As mentioned in my last Editorial, a formal reception was held at The Metropolitan Museum of Art on March 18th to honour a distinguished group of fourteen people, who have each made a significant contribution in advancing Asian art in North America. The honorees were Diane and Arthur Abbey (collectors par excellence of Japanese bamboo baskets), Dr Julia and John Curtis (renowned collectors of 17th century Chinese art), Maxwell K. “Mike” Hearn (Douglas Dillon Chairman, Department of Asian Art at The Metropolitan Museum of Art), Elizabeth B. “Lillie” and Edward “Ned” Johnson III (renowned collectors of Chinese and Japanese art), James Lally (a leading dealer in Chinese art), Soyoung Lee (Landon and Lavinia Clay Chief Curator at the Harvard Art Museums), Stephen Little (Florence and Harry Sloan Curator of Chinese Art, Head, Chinese, Korean, and South & Southeast Asian Departments, Los Angeles County Museum of Art), Joan B. Mirviss (a leading dealer in Japanese art), Amy G. Poster (a distinguished museum curator), and Shelley and Donald Rubin (philanthropists and co-founders of the Rubin Museum of Art that focuses on the arts and cultures of the Himalayan regions).
In the coming months, readers may be interested to take note of the following art fairs to be staged around the world: International Antiques Fair in Hong Kong from May 25th to 28th, 2019; CULTURES in Brussels from June 12th to 16th, 2019; and Masterpiece in London from June 27th to July 3rd, 2019.
The 12th edition of the International Antiques Fair will take place again at the Hong Kong Convention and Exhibition Centre, Hall 5BC. This year, founders William and Priscilla Chak, and their son, Ronald, will hold two special themed exhibitions: “Graces of Ancient Glassware—Treasures from PT Collection” and “Beauty and Faith: Mingei and the Essence of Japanese Art”. In addition, they will provide antiques appraisal services, lectures by renowned speakers and guided tours. Illustrated above is a selection of fine artworks from participating exhibitors.
I was very pleased to hear that the Smithsonian’s FreerlSackler official opening for “Empresses of China’s Forbidden City, 1644–1912” was a resounding success; the show will be on view at the Smithsonian’s Arthur M. Sackler Gallery until June 23rd, 2019. This major international exhibition, the largest at the FreerlSackler in more than a decade, explores the lives of empresses during the emperor-centric Qing dynasty (see our January–February 2019 issue). The show, co-curated by Jan Stuart, the Melvin R. Seiden Curator of Chinese Art at the FreerlSackler and a Contributing Editor to Arts of Asia, and Daisy Yiyou Wang, the Peabody Essex Museum’s Robert N. Shapiro Curator of Chinese and East Asian Art, also received invaluable support from dedicated staff at the Palace Museum in Beijing. Nearly 135 objects made for, by and about the empresses are on display, bringing these women out of the silence that contemporary history imposed upon them.

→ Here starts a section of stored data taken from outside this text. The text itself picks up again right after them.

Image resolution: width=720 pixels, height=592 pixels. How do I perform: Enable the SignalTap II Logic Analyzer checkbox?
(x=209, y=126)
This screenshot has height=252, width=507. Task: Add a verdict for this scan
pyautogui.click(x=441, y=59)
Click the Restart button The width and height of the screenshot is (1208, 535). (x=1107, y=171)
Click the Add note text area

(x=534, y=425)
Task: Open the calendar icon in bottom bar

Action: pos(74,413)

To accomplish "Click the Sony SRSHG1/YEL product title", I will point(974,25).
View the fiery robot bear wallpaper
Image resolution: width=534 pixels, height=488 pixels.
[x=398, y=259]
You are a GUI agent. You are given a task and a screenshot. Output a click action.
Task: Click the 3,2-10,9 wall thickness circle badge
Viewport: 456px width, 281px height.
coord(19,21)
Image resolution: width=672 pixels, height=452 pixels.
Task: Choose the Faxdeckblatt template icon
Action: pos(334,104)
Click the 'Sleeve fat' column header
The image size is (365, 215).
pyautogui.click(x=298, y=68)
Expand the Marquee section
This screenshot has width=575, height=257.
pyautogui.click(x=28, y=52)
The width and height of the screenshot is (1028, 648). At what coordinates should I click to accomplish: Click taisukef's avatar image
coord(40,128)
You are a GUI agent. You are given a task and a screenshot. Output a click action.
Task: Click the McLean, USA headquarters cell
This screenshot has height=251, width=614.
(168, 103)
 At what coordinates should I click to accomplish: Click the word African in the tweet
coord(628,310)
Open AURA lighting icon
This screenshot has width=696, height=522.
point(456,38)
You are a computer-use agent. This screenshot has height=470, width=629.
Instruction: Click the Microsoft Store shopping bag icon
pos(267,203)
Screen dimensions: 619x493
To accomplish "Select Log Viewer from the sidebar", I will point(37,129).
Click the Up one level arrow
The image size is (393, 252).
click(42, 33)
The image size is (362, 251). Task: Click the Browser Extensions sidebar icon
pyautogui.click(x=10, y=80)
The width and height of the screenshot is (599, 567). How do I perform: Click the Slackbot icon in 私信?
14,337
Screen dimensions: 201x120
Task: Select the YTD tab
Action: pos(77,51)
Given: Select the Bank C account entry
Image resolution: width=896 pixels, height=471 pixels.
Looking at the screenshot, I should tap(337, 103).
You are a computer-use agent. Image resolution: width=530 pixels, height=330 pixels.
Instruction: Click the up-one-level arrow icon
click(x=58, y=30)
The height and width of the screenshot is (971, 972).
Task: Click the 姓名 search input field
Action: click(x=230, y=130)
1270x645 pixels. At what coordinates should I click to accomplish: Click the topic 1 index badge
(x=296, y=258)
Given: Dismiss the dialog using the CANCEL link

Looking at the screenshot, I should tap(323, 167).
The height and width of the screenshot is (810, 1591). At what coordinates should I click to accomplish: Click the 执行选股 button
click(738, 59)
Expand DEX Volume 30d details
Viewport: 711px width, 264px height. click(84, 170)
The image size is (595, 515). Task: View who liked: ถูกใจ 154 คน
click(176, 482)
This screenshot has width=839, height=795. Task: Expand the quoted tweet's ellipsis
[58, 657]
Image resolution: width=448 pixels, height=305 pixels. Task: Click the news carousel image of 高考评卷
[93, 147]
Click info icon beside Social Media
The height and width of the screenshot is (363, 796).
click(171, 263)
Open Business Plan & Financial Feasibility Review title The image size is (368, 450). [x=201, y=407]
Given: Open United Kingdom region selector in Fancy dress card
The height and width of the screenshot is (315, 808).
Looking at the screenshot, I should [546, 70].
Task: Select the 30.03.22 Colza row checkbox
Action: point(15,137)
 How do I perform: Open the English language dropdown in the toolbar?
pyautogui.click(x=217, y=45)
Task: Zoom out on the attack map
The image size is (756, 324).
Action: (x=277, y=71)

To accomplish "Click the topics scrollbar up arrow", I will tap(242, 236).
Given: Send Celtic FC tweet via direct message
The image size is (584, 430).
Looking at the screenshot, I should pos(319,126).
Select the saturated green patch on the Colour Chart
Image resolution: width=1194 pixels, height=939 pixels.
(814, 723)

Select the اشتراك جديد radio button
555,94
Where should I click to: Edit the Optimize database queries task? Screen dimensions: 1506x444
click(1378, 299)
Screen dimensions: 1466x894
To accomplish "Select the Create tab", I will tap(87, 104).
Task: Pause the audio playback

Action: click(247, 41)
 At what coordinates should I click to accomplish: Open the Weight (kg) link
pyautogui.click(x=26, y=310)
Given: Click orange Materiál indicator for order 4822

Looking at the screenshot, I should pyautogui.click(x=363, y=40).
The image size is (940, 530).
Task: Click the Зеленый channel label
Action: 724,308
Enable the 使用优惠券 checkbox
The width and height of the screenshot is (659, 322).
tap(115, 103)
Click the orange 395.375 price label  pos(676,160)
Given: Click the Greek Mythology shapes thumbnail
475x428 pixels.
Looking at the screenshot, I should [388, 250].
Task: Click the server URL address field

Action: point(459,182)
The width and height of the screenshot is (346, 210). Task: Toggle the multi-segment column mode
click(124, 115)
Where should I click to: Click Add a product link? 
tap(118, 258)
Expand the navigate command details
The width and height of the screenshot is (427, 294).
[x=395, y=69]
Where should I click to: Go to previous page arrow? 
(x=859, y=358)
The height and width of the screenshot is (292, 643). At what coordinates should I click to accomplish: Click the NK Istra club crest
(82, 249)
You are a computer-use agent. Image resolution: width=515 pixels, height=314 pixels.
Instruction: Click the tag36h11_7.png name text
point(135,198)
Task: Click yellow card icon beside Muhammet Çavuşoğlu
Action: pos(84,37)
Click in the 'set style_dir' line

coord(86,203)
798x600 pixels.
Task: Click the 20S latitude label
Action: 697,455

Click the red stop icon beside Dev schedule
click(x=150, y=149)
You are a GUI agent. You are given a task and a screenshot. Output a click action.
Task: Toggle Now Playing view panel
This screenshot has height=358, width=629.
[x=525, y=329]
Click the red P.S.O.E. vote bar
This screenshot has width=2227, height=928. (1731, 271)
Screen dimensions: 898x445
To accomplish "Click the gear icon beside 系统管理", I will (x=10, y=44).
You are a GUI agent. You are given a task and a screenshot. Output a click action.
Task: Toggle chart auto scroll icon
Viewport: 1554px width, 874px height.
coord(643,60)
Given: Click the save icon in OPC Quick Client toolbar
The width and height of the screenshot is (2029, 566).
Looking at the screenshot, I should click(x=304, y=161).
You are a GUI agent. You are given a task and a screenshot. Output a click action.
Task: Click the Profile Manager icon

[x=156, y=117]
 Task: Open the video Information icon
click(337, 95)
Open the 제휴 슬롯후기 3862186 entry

Finally, I would like to congratulate the Southeast Asian Ceramic Society, based in Singapore, on celebrating its 50th anniversary. Patricia Bjaaland Welch, the current president, has been very active in promoting the Society and I am delighted to publish her article detailing the history of the Society and some of its notable members. Over the last five decades, the Society has produced exceptional exhibitions, research and publications. As it celebrates its impressive past, may the Society continue to thrive in playing a vital role in enriching the Asian ceramic art experience. I wish Patricia and the Southeast Asian Ceramic Society great success for many years to come.